Text shown:
- DVD cover
- Chinese: 河流
- Literal meaning: river
- Hanyu Pinyin: héliú
- Hokkien POJ: hô-liû
- Directed by: Tsai Ming-liang
- Written by: Tsai Ming-liang Tsai Yi-chun Yang Pi-ying
- Produced by: Shiu Shun-ching Chung Hu-ping Hsu Li-kong
- Starring: Lee Kang-sheng Miao Tien Lu Yi-ching
- Distributed by: Strand Releasing
- Release date: August 27, 1997 (France);
- Running time: 115 minutes
- Country: Taiwan
- Languages: Taiwanese Mandarin Taiwanese Hokkien

= The River (1997 film) =

1997 film by Tsai Ming-liang

The River is a 1997 Taiwanese film directed by Tsai Ming-liang and starring Lee Kang-sheng, Miao Tien, and Lu Yi-ching. The plot centers on a family who has to deal with the son's neck pain. In 2003, a critic called it Tsai's "bleakest film."

==Plot==
Hsiao-Kang (Lee Kang-sheng), a young man in his 20s, is going up an escalator in Taipei when he meets an old girlfriend of his (Chen Shiang-chyi). She convinces him to accompany her to a film shoot that she is working on. While eating lunch, Hsiao-Kang is spotted by the film's director (Ann Hui). The scene that they are currently shooting needs an actor to pretend to be a floating dead body in the river, Hsiao-Kang reluctantly agrees to step in. He lies face down in the dirty Tamsui River for a few seconds, pretending to be a dead body.

Recorded data:
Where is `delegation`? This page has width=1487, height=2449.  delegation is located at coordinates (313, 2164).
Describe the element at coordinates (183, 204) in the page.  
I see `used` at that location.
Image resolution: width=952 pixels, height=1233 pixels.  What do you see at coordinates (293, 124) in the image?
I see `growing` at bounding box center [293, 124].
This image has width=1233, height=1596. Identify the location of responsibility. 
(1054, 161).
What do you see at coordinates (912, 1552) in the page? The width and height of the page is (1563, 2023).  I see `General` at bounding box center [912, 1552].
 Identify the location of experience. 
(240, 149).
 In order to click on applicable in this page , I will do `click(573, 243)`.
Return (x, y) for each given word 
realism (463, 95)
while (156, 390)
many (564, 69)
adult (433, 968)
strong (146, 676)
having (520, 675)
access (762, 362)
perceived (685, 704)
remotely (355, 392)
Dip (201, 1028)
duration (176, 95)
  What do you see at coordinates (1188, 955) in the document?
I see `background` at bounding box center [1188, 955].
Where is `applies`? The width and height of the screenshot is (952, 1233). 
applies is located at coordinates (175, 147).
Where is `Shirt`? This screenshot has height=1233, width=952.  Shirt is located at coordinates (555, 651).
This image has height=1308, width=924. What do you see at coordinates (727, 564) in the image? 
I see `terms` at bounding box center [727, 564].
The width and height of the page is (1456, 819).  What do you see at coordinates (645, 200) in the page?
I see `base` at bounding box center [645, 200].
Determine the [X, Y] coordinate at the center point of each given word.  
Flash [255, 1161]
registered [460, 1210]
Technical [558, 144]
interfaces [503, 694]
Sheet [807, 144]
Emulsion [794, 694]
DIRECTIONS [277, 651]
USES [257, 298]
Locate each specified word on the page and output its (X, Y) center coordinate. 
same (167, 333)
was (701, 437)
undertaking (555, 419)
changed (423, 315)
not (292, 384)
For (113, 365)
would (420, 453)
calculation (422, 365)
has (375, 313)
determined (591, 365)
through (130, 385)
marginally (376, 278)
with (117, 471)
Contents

Given instruction A:
In the text on The River, which river does Hsiao-Kang lie face down in?
Given instruction B:
For each statement, say whether the text on The River agrees, and quote the deciding words: (i) The film runs 115 minutes. (ii) Hsiao-Kang eagerly agrees to play the dead body. (iii) The film was released in France on August 27, 1997.

Right answer A:
The Tamsui River.

Right answer B:
(i) Yes: "Running time: 115 minutes"
(ii) No: "Hsiao-Kang reluctantly agrees to step in"
(iii) Yes: "Release date: August 27, 1997 (France)"